**Exercise goal:**
In how many lines of the items below does the word "Open" appear? Reply with the number alone.

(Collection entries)
☆ ☆ ☆ ☆ ☆ ☆ ☆

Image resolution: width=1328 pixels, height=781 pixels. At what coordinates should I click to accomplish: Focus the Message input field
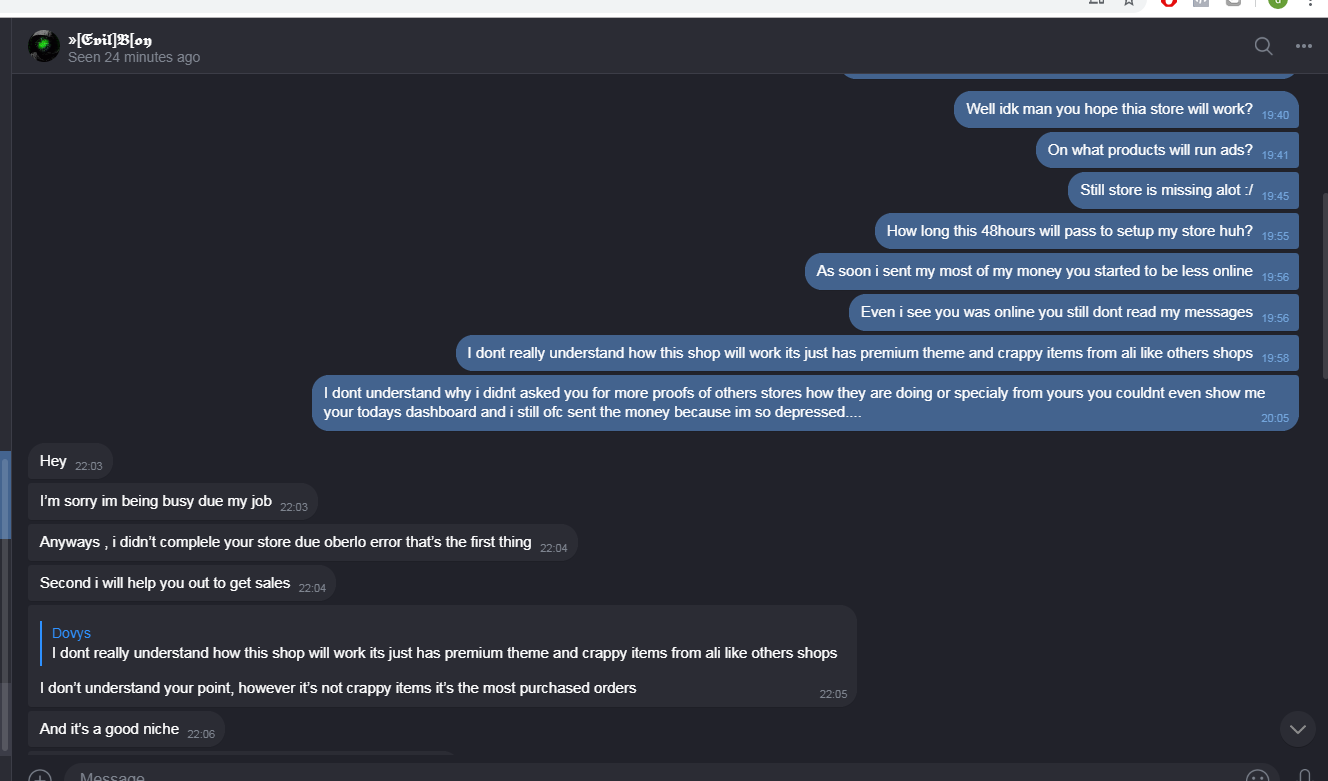650,775
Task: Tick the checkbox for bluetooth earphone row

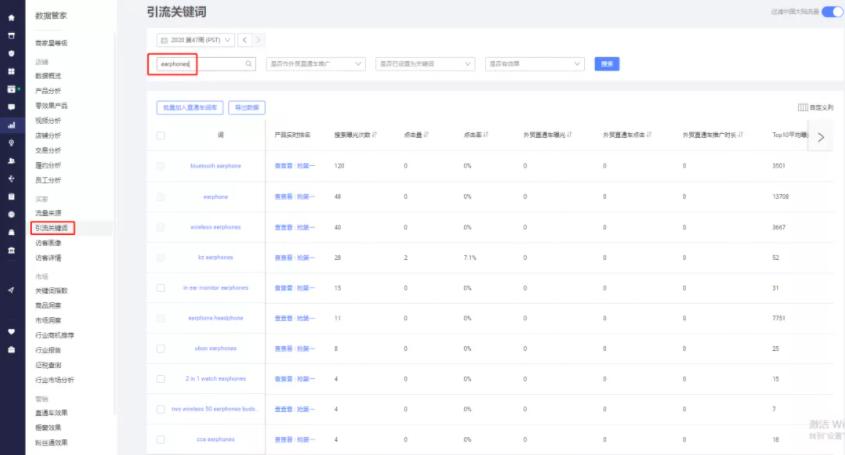Action: pyautogui.click(x=161, y=165)
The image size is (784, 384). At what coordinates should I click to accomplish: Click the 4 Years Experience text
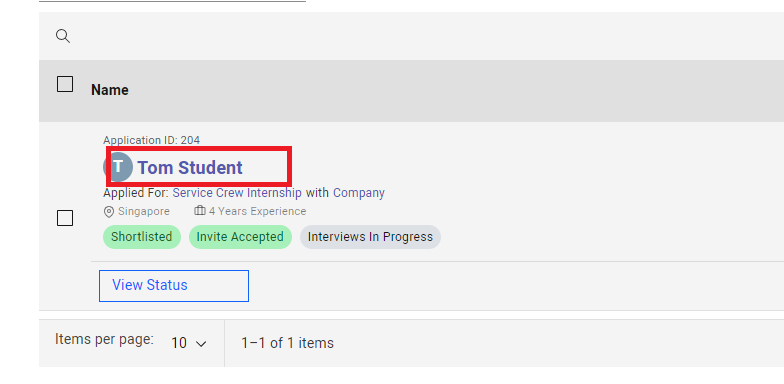[x=258, y=212]
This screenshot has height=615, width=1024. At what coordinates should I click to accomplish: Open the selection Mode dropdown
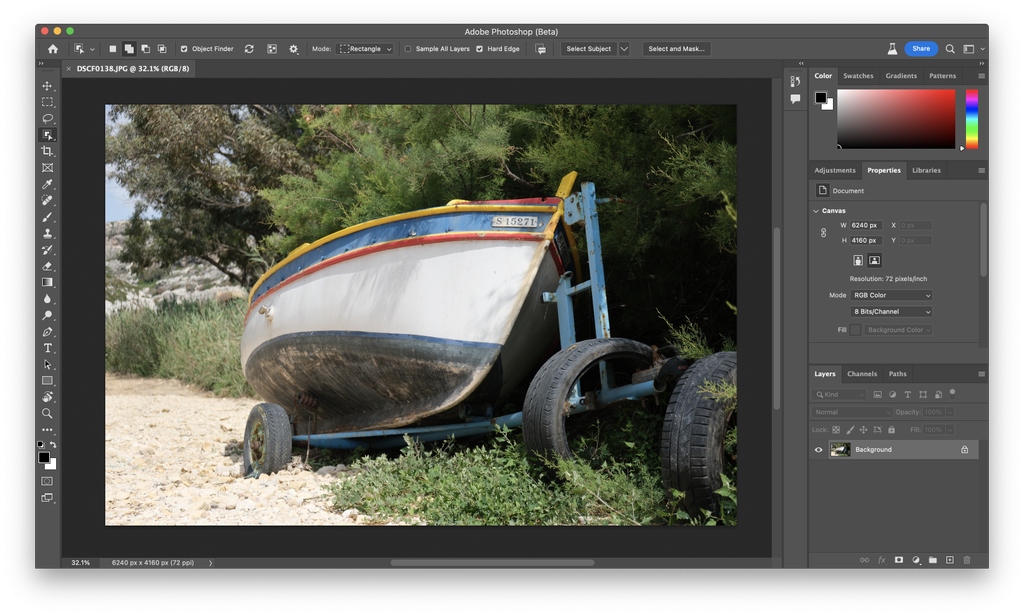click(x=365, y=48)
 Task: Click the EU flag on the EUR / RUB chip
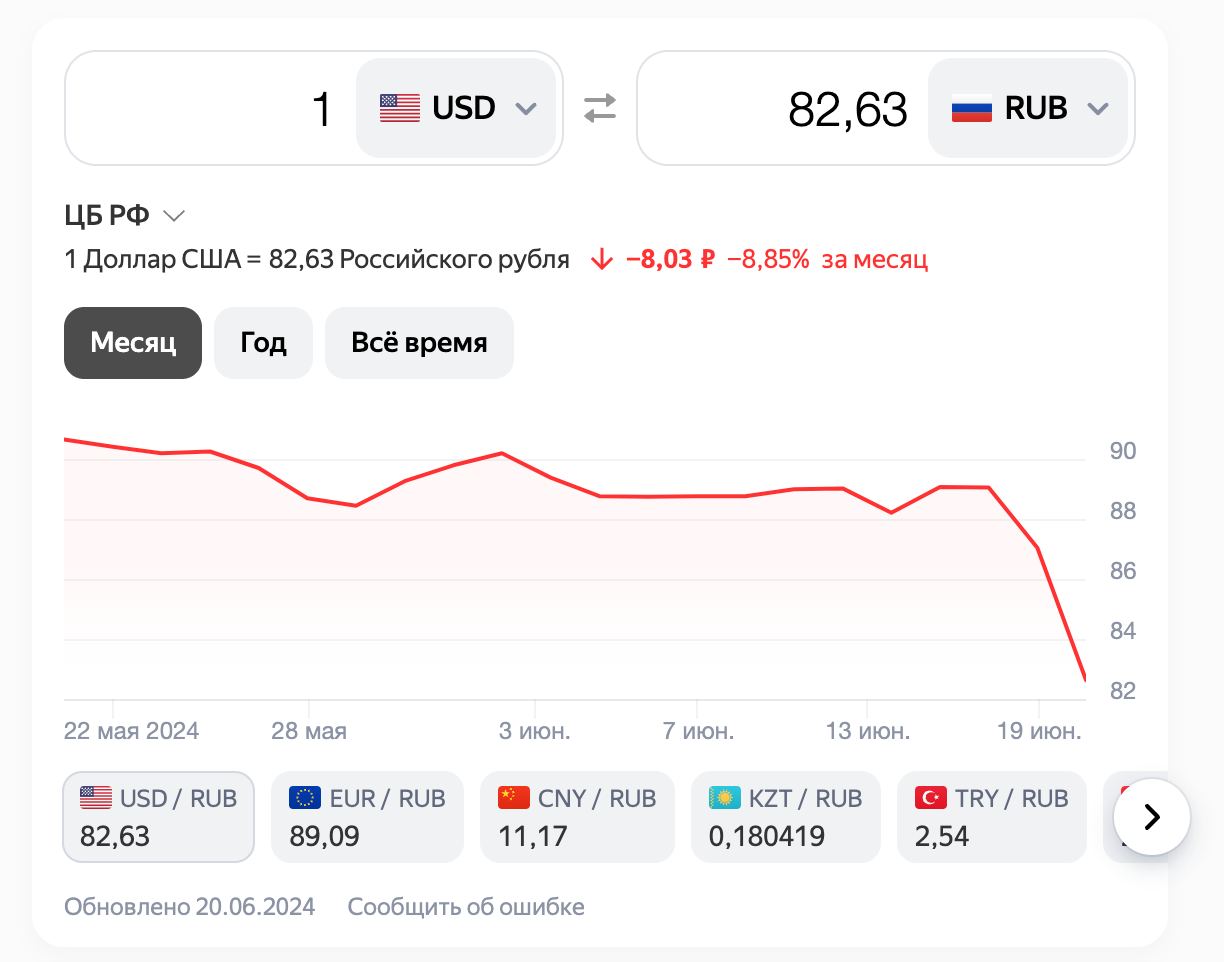coord(305,797)
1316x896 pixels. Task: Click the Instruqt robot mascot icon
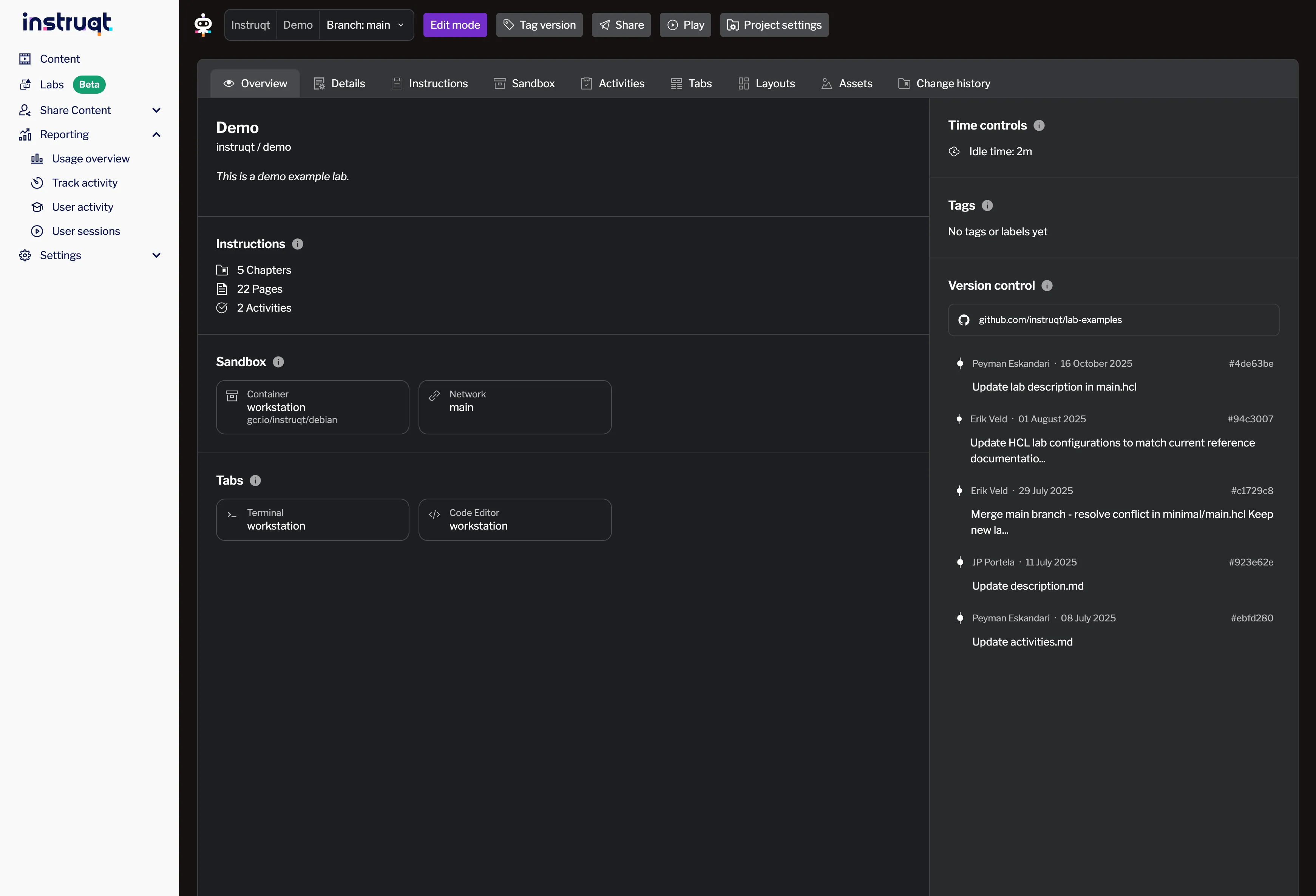point(203,25)
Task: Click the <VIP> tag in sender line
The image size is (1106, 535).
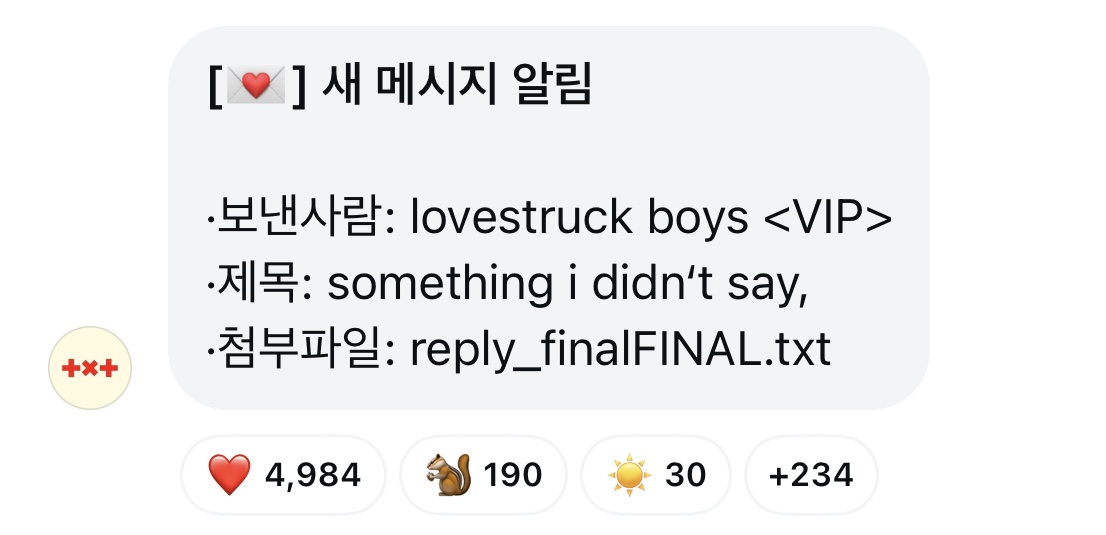Action: [827, 218]
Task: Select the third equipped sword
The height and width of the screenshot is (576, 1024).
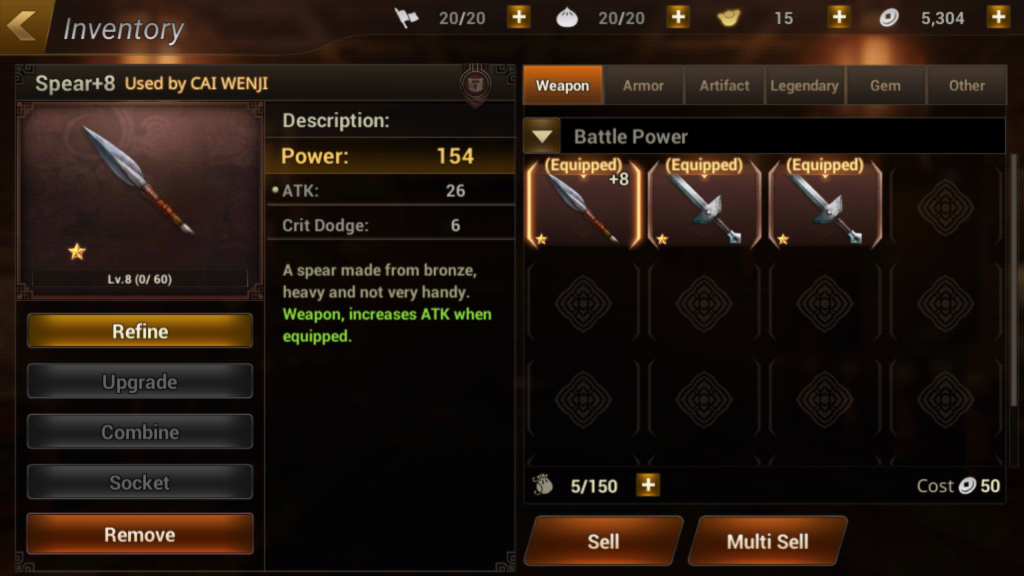Action: pyautogui.click(x=825, y=202)
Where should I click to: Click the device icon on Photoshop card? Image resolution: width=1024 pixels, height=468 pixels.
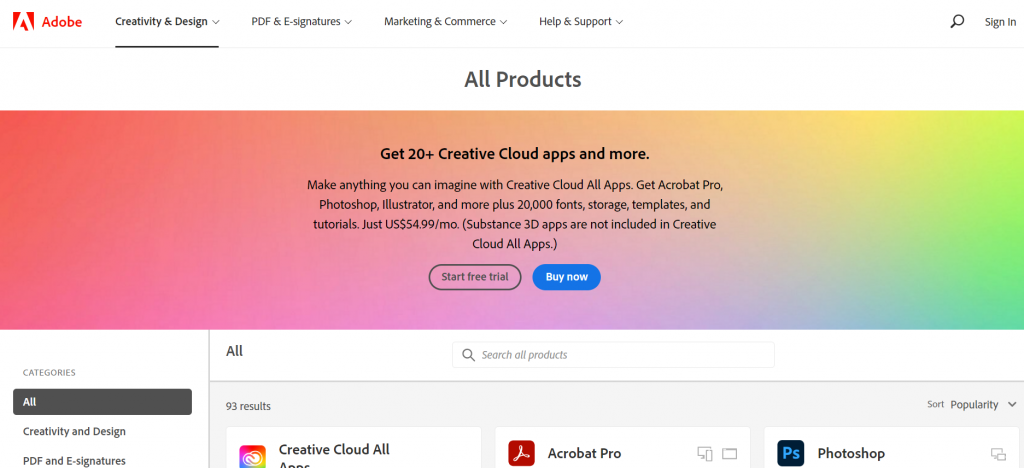(998, 454)
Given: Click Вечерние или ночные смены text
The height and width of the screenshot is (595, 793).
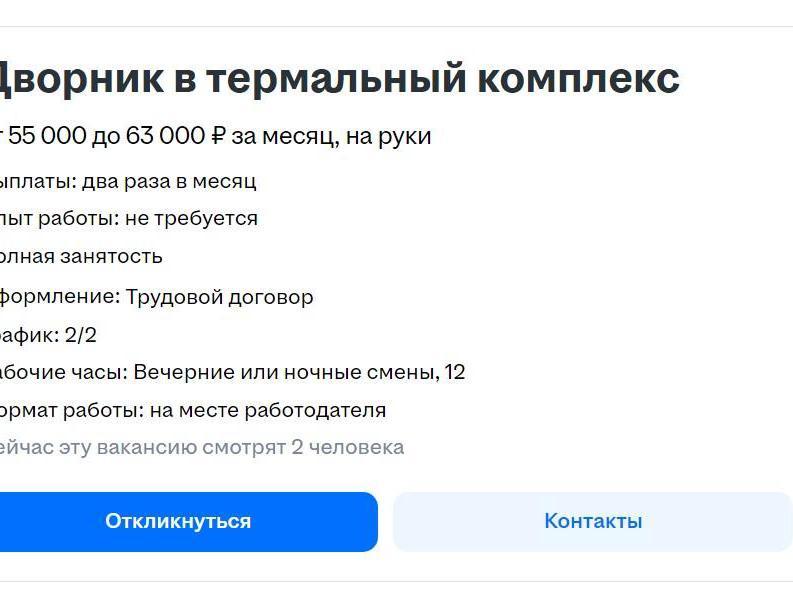Looking at the screenshot, I should tap(284, 373).
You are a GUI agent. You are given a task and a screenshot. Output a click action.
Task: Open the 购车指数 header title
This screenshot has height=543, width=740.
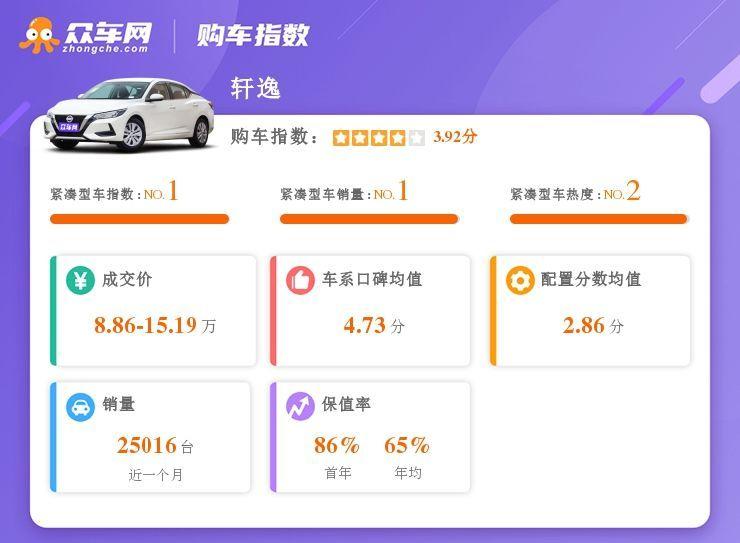(x=252, y=35)
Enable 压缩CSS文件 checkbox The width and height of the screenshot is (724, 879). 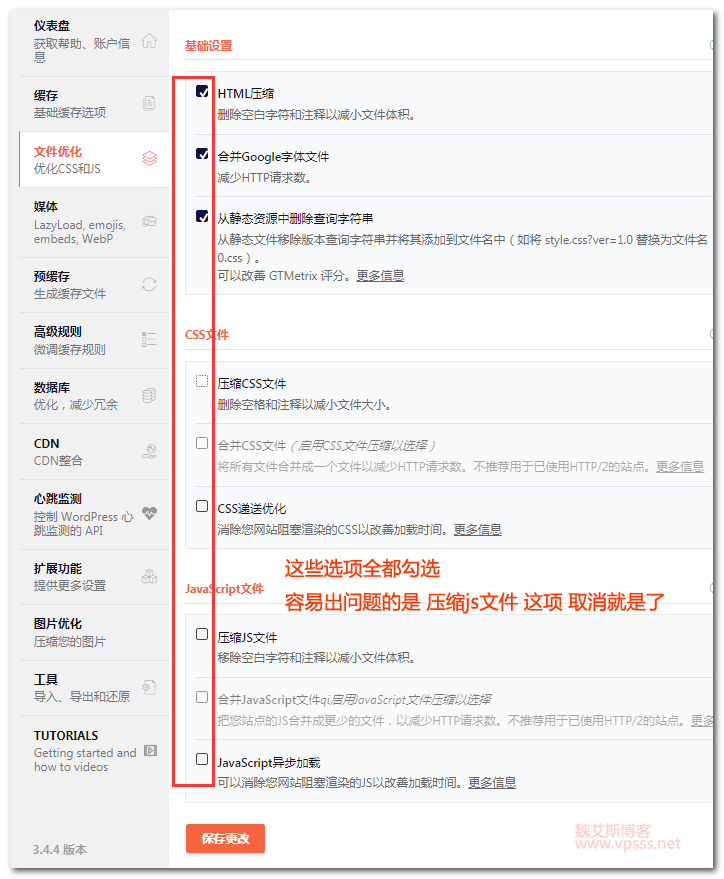[202, 381]
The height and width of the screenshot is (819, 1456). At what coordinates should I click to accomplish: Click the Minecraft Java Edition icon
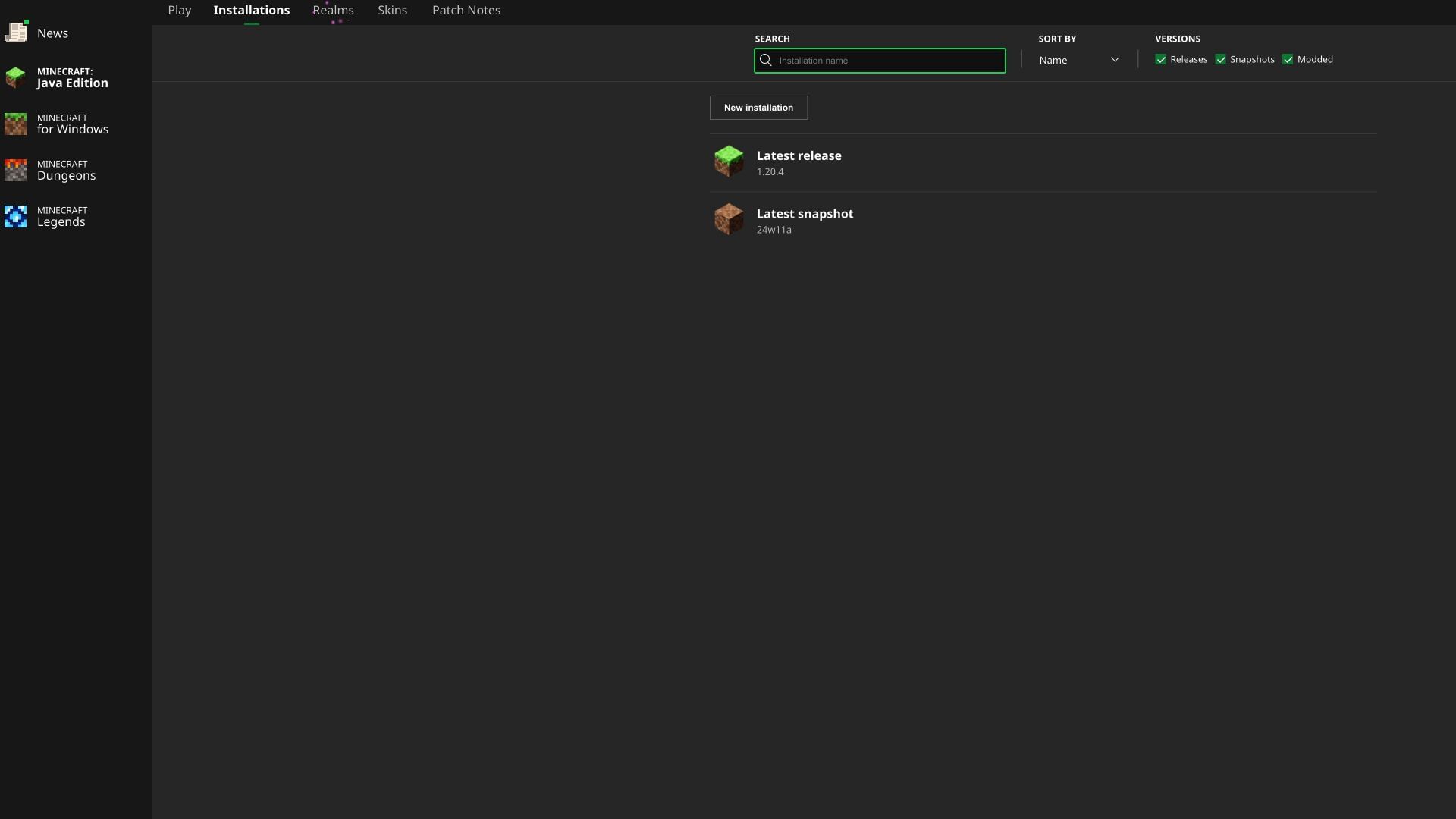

☆ ☆ ☆ ☆ ☆ ☆ ☆

**Solution for this task:**
2